Problem requirements: If pictures appear in the lines below, skip them and copy exactly the lines from the one containing "Lokale website (2332, 173)" through the one containing "Ducati Motor Run Capacitor Tag", and nothing else.

═══ Data listing ═══

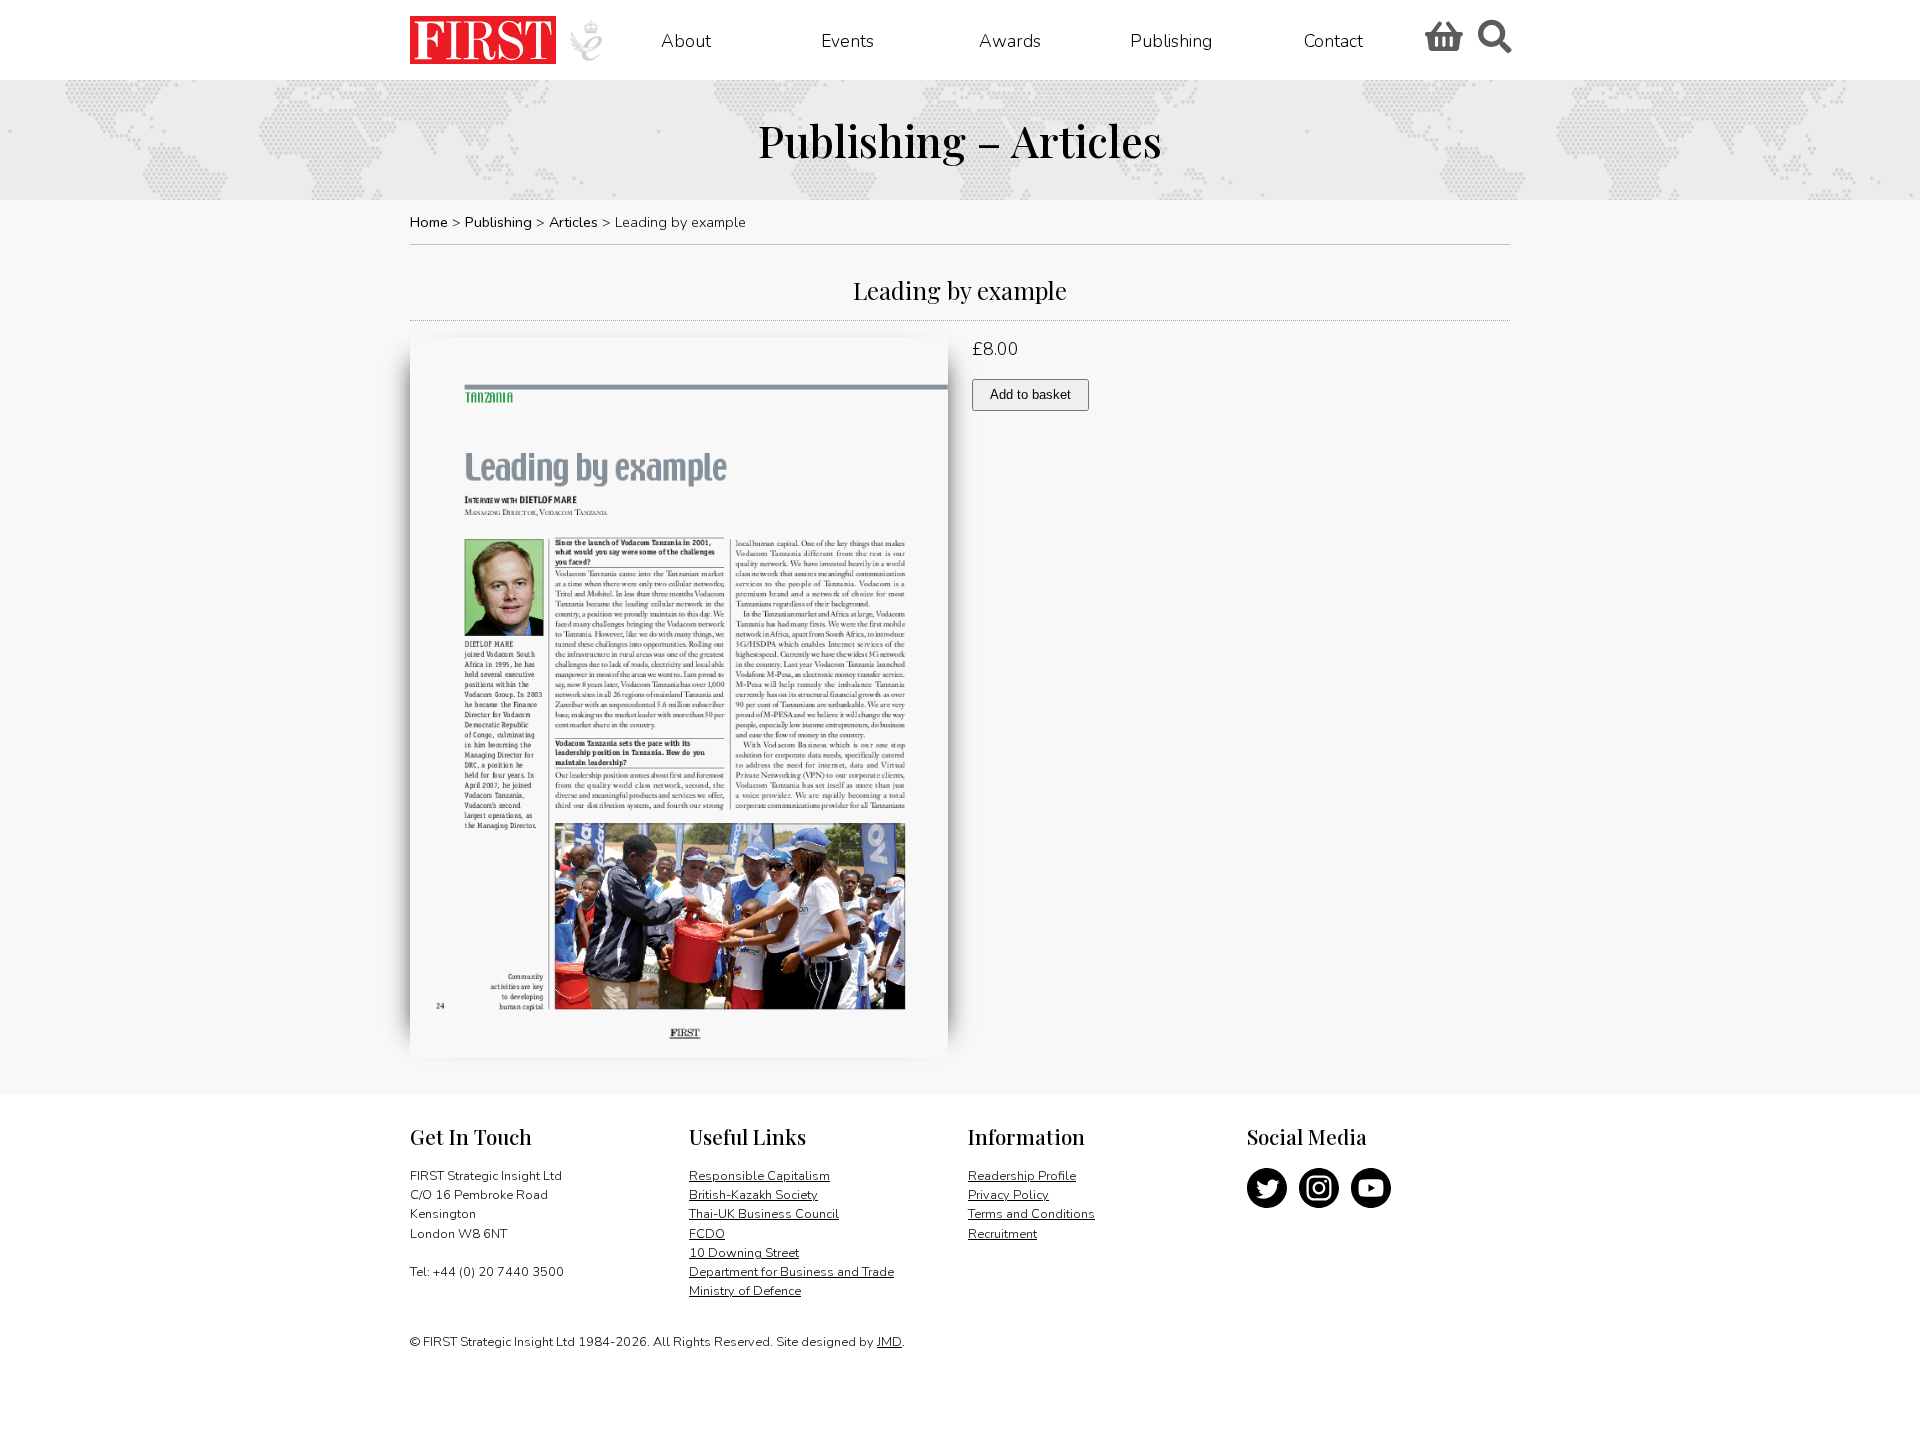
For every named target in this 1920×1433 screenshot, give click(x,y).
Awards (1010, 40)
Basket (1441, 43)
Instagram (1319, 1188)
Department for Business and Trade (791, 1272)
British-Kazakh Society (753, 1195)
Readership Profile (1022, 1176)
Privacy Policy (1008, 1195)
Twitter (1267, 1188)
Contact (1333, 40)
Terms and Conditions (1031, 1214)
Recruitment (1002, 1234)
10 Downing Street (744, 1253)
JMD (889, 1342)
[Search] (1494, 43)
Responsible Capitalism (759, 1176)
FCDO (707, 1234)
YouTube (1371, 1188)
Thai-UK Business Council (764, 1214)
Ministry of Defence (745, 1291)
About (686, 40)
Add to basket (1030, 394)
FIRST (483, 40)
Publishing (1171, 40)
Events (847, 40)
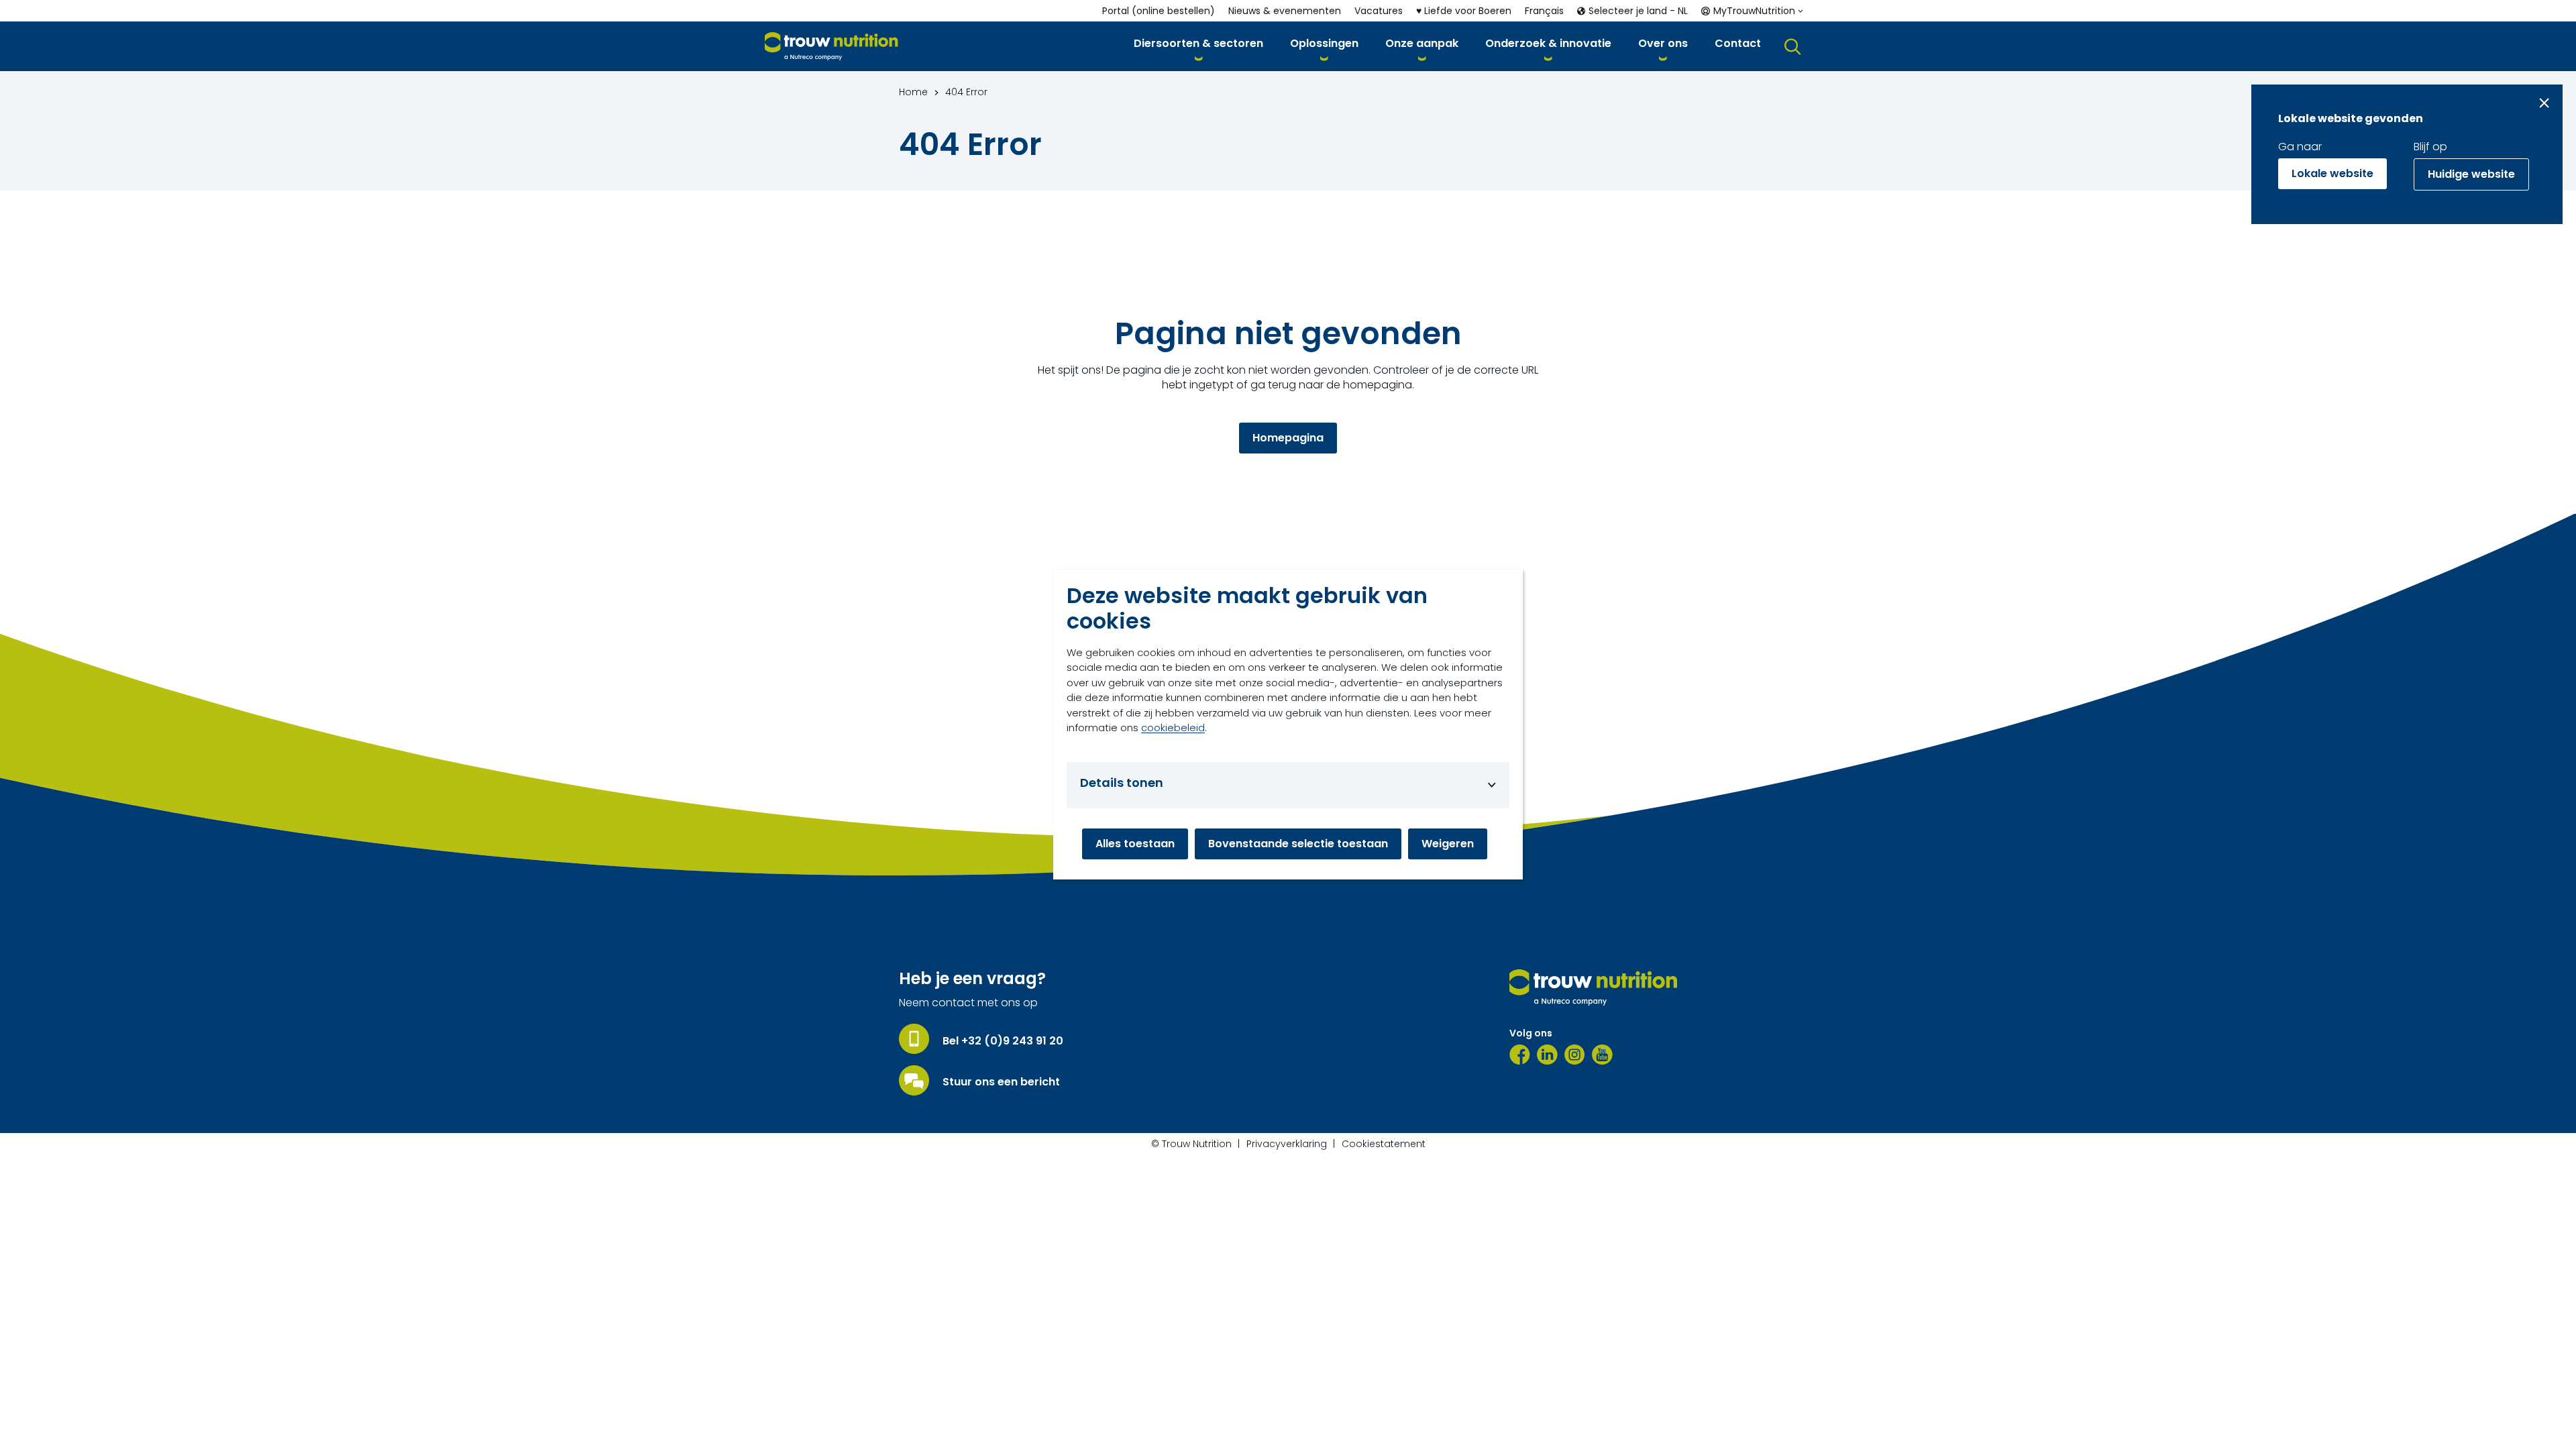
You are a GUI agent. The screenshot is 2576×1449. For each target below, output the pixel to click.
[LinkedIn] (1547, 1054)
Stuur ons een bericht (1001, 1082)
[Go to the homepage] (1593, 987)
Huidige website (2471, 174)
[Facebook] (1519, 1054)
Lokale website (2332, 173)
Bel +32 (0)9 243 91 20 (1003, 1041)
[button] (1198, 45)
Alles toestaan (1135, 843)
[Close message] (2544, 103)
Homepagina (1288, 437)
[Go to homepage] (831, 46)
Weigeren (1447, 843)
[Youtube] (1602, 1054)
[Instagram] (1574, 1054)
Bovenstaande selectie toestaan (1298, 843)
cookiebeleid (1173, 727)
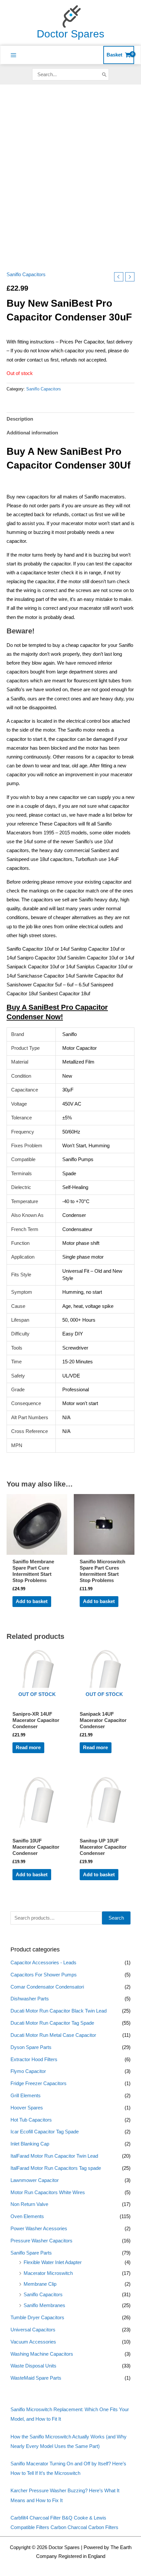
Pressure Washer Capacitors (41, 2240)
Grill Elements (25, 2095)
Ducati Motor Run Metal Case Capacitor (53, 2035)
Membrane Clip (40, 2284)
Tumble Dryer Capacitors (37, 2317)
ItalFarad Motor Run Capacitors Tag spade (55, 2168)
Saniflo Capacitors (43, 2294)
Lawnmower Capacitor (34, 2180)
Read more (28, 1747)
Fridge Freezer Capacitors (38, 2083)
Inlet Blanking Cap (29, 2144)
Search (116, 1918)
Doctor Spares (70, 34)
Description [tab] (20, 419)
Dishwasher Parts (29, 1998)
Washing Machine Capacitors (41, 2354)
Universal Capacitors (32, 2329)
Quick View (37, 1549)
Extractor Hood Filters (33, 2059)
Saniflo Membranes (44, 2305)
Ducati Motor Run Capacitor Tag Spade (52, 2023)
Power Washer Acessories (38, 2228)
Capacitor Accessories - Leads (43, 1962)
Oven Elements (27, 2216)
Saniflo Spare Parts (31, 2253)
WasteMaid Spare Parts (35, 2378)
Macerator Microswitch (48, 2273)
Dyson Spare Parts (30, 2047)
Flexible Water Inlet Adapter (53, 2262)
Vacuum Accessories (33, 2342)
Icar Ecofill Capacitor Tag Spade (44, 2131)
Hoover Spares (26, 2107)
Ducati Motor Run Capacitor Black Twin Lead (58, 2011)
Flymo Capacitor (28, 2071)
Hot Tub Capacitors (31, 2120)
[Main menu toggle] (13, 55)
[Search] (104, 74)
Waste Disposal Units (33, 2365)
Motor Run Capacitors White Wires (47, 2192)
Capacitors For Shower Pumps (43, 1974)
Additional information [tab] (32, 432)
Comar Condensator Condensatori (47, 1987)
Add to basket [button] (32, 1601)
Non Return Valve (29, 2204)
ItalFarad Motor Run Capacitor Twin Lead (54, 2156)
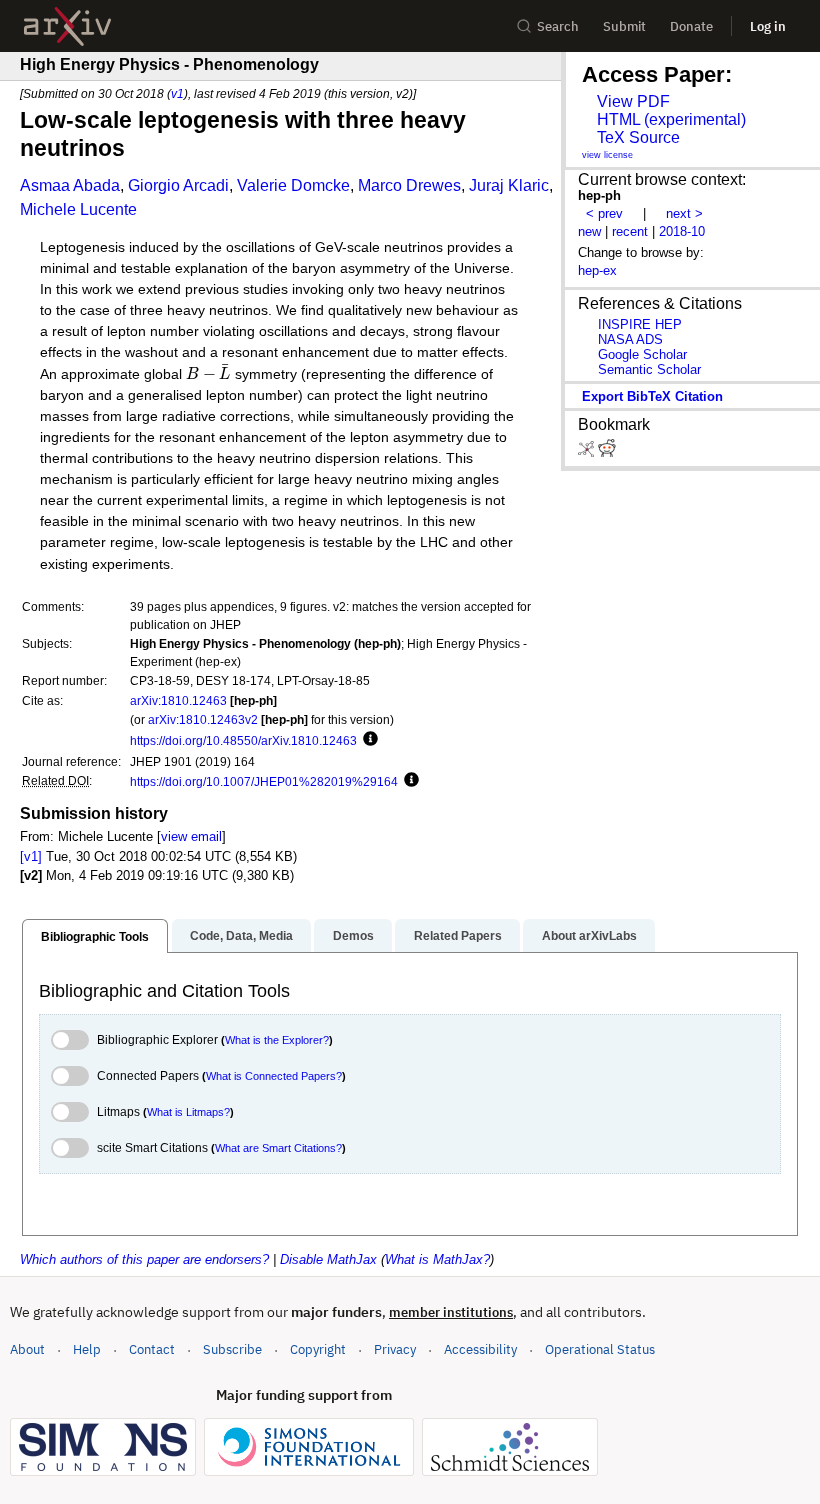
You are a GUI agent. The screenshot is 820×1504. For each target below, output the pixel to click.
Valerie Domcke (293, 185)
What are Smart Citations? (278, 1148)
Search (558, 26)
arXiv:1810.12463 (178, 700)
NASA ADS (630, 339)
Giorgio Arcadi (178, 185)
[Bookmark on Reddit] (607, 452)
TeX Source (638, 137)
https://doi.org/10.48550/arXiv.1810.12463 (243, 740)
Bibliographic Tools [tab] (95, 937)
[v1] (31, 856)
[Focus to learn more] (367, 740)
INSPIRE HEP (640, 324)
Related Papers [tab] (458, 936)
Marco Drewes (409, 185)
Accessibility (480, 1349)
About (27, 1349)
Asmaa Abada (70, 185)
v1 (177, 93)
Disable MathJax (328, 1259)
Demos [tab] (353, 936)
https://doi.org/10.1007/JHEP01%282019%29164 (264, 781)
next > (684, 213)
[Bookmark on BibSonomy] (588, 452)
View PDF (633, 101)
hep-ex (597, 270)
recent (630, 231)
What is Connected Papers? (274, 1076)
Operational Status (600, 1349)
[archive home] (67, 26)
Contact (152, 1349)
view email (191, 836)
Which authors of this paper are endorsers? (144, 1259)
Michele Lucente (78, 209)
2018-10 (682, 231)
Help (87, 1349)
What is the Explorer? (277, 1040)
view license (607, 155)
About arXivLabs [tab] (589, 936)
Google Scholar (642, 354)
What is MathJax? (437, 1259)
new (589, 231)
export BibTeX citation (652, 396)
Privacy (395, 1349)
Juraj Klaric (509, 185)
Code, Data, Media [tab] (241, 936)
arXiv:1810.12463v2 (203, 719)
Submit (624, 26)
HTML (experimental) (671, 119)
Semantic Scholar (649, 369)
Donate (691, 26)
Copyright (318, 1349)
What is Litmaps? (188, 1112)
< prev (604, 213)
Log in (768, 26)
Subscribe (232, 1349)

═══

Solution to this problem:
Lokale website (2332, 173)
Bel +32 (0)9 243 91 20 (1003, 1041)
[button] (1198, 45)
Alles toestaan (1135, 843)
[Close message] (2544, 103)
Homepagina (1288, 437)
[Go to homepage] (831, 46)
Weigeren (1447, 843)
[Youtube] (1602, 1054)
[Instagram] (1574, 1054)
Bovenstaande selectie toestaan (1298, 843)
cookiebeleid (1173, 727)
Pressure Washer Capacitors (41, 2240)
Grill Elements (25, 2095)
Ducati Motor Run Metal Case Capacitor (53, 2035)
Membrane Clip (40, 2284)
Tumble Dryer Capacitors (37, 2317)
ItalFarad Motor Run Capacitors Tag spade (55, 2168)
Saniflo Capacitors (43, 2294)
Lawnmower Capacitor (34, 2180)
Read more (28, 1747)
Fridge Freezer Capacitors (38, 2083)
Inlet Blanking Cap (29, 2144)
Search (116, 1918)
Doctor Spares (70, 34)
Description [tab] (20, 419)
Dishwasher Parts (29, 1998)
Washing Machine Capacitors (41, 2354)
Universal Capacitors (32, 2329)
Quick View (37, 1549)
Extractor Hood Filters (33, 2059)
Saniflo Membranes (44, 2305)
Ducati Motor Run Capacitor Tag Spade (52, 2023)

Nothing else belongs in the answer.